= Exercise details =
When you reach the line below that has "You are a computer-use", start returning lines exactly, and stop after the line that has "The height and width of the screenshot is (448, 760)."; skip the pictures.

= Information =
○ ○ ○ ○ ○

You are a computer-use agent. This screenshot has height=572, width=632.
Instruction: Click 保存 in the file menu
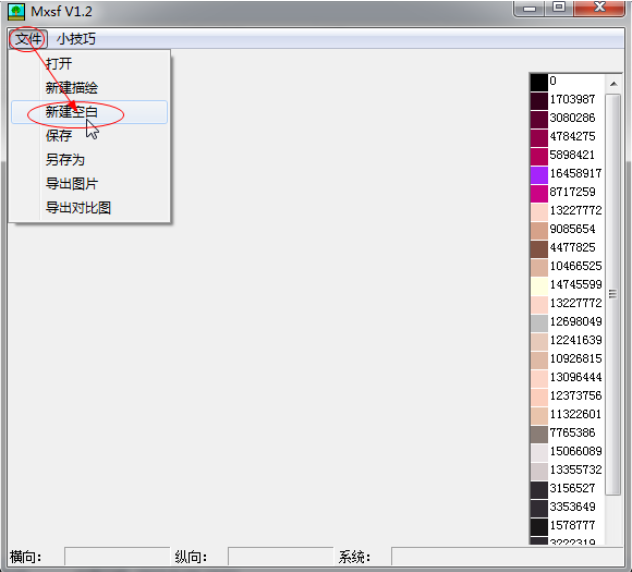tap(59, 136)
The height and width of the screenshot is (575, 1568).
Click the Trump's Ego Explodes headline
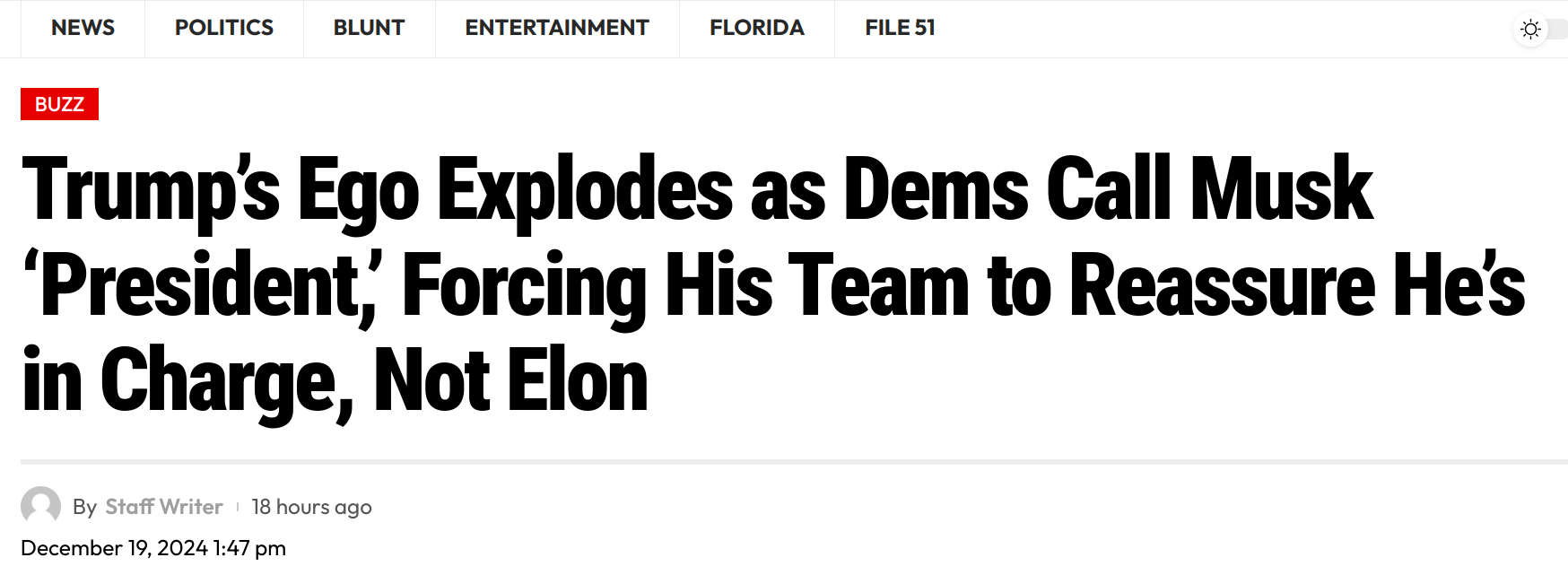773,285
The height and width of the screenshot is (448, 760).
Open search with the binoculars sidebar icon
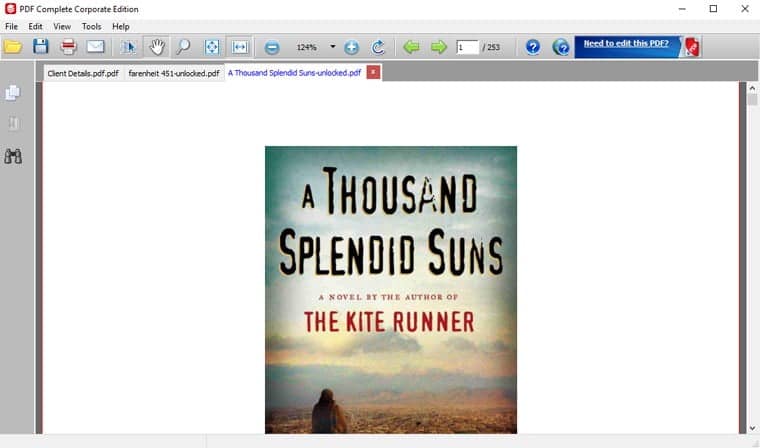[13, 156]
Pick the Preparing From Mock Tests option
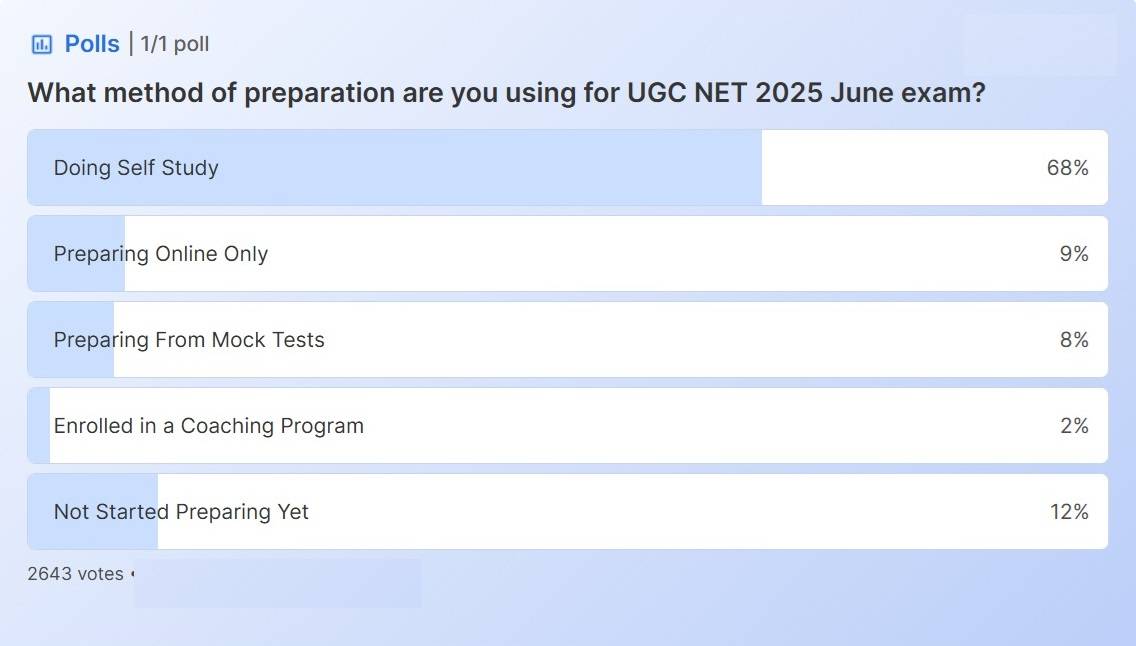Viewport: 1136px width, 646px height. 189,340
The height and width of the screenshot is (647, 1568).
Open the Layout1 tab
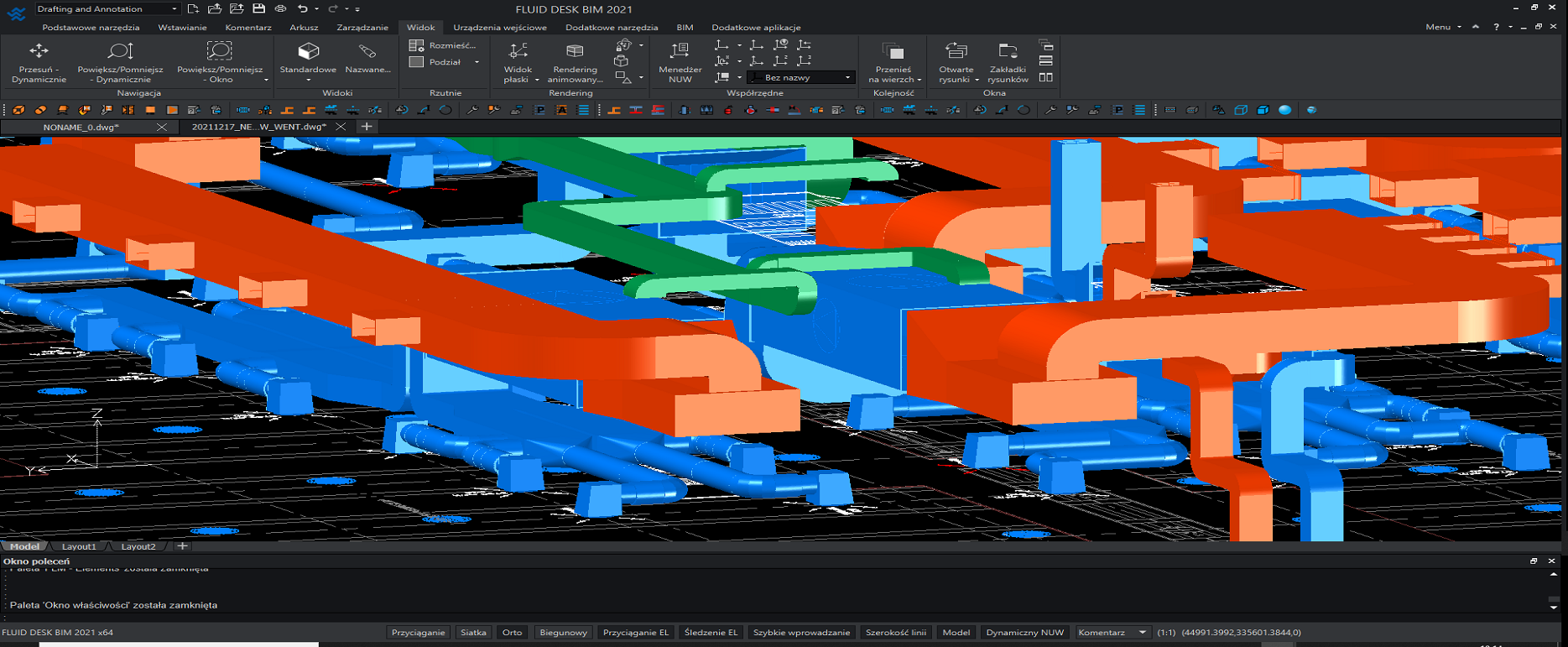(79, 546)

○ ○ ○ ○ ○

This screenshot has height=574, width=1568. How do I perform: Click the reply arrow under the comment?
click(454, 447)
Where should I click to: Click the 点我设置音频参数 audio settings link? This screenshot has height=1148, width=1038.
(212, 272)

○ ○ ○ ○ ○

= Response to the task =
You are a computer-use agent. This screenshot has height=572, width=632.
Instruction: Click 保存 in the file menu
tap(59, 136)
The height and width of the screenshot is (575, 1568).
Click the Trump's Ego Explodes headline
773,285
The height and width of the screenshot is (448, 760).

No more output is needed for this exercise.